La Ventana del Diablo
En esta formación rocosa en forma de ventana, situada en el tercero de los Siete Picos, varios miembros de la Sociedad Peñalara “Los Doce Amigos” (germen de la Real Sociedad Alpina Peñalara) colocaron en 1919 una placa en homenaje a uno de sus cofundadores, el suizo Alberto Oettli, fallecido meses antes. Así lo recoge un número de ese año de la revista Peñalara, que recuerda las excursiones a la Sierra de este “venerable decano de los guadarramistas”, de profesión ingeniero mecánico en la empresa alemana Siemens-Schuckert, en tiempos “sin chalets, sin albergues, hasta sin caminos”. Y sus viajes a los picos más escarpados, como cuando, el 12 de julio de 1891, completó la primera ascensión deportiva conocida al macizo de Siete Picos en compañía de Arthur Jackson, el cónsul británico de la época. En la actualidad no queda rastro de la placa, aunque sí de su marca en la roca, y Piolet, pseudónimo con el que Oettli solía firmar los relatos de sus expediciones, es uno de los grandes olvidados de la Sierra de Guadarrama.
El Camino Schmidt
La ruta clásica que une los albergues de los puertos de Navacerrada y la Fuenfría, los dos pasos históricos a través de la Sierra, fue señalizada en 1926 por el socio número 13 de la Real Sociedad Española de Alpinismo Peñalara, un europeo de origen alemán (algunos creen que era suizo o austríaco) llamado Eduardo Schmidt. Primer guarda del albergue que este club construyó en 1917, Schmidt fue un pionero del alpinismo y el esquí en España, donde vivió el resto de su vida.

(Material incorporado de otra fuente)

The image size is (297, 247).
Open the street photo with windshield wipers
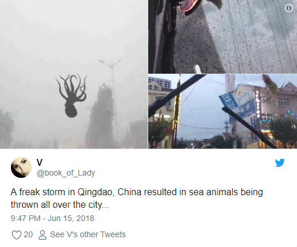coord(223,112)
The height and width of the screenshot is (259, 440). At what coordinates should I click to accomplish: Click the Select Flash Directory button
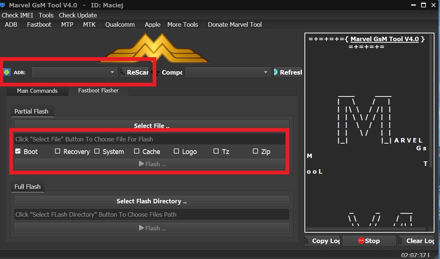coord(151,201)
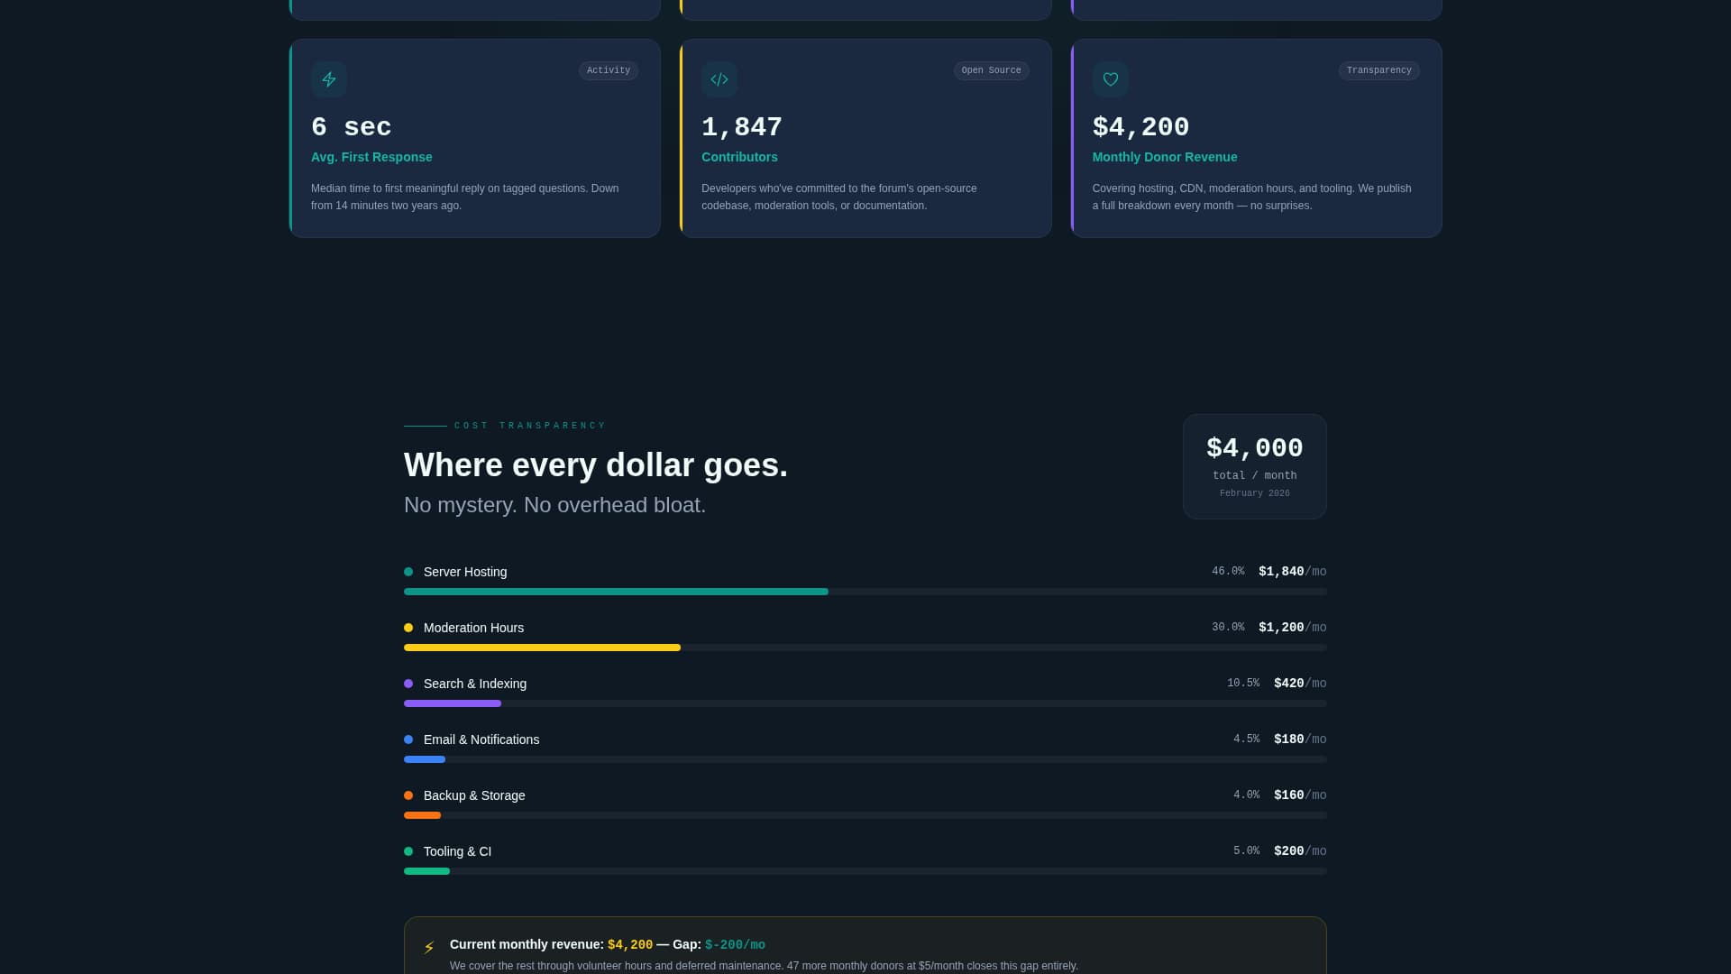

Trazó el itinerario que lleva su nombre para ir a visitar a los guardas del albergue del Puerto de Navacerrada, construido en 1927.
En la recta final de su vida -murió en El Espinar (Segovia), en 1962-, el montañero pasó una temporada en Trillo (Guadalajara), donde conoció a su esposa Paquita y quedó inmortalizado, en la obra Viaje a la Alcarria (1948), por el Nobel de Literatura Camilo José Cela: “[…] a la entrada del pueblo hay una casa muy arreglada, toda cubierta de flores; en ella vive, ya viejo y retirado, cultivando sus rosales y sus claveles y trabajando su huerta, un veterano alpinista que se llama Schmidt. […] fue un montañero famoso; en la sierra de Guadalajara [Guadarrama] hay un camino que lleva su nombre […]”.